Saturday, April 04, 2009

Little morsels of chickpea goodness.

felafel

500g dry chickpeas, soaked in plenty of water for at least 8 hours.
300g finely chopped onion.
10 cloves garlic (or less, if you must).
10g bicarbonate of soda.
10g cumin seeds.
5g coriander seeds (bashed down a bit in a mortar).
salt and pepper.
Oil for frying.
50g Green herbs (chopped parsley, coriander, spring onions) optional.

Pulverise your soaked but uncooked well drained chickpeas in a processor until they are as finely minced as you can make them. You need very fine particles to allow you to form patties that will hold together well in the oil. Mix in the onion. You can chop it with the chickpeas if you like but it's probably nicer if you chop it small by hand and mix it in afterwards. If you want to add the optional green herbs replace 50g of the onion, otherwise the mix might be a little wet.

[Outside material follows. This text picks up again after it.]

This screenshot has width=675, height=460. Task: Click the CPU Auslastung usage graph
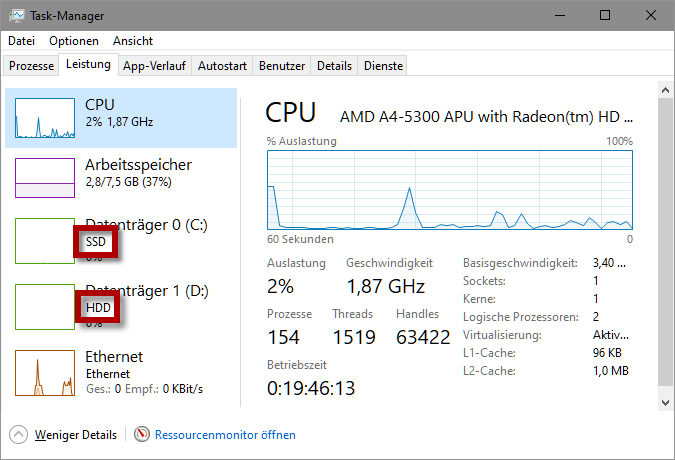pos(449,190)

Add the mashed garlic (use a little salt), bicarbonate of soda, cumin, coriander and pepper. Mix everything together well and cover. Leave to rest for 1-2 hours.

Form your felafel. I tend to make small flattened cakes as it's easier than making balls with this mix. You should get between 50 and 60 small cakes; enough for 10 servings. Form all the felafel first, setting them out on trays or boards so that you can have clean hands for then next stage.

Heat some oil in a pan suitable for deep frying. I used a wok with about 2cm of oil in it. The temperature should be between 135C and 140C. I'd never used the cooking thermometer to measure this before but for you, nothing is too good! The temperature shouldn't be too hot or the outsides will burn before the middles are cooked.

Add 9 or 10 felafel to the pan and allow to fry gently for not more than five minutes, turning them half way through if needed. Lift from the oil in a net scoop and drain on kitchen towels. Repeat until everything is cooked.

Serve in a pitta or flat bread with a tahini sauce like this one (scroll down a bit) and some salad, pickled chillies or whatever.

Apologies for the lack of a serving suggestion photo, I was making this batch for the freezer. Packed up in people sized portions they are a great standby for emergency snacking and meals after a late night at work.

5 comments:

Anonymous said...

I'm glad to see that I'm not the only one who loves garlic!
I've never made falafel with uncooked chickpeas before...and they always fall apart. I'm going to try this out!

jb said...

Yum, I love falafel! Nice idea using uncooked chickpeas, I'm sure I have a bag sitting in the pantry just dying to be used up

joker the lurcher said...

this sounds lovely. we tried some last week from some humous i made that was like cement and they were pretty nice, amazingly!

Keif said...

mmm. I really want them.

Keif said...

I really want a portion of those now, they look and sound amazing. probably smell amazing as well.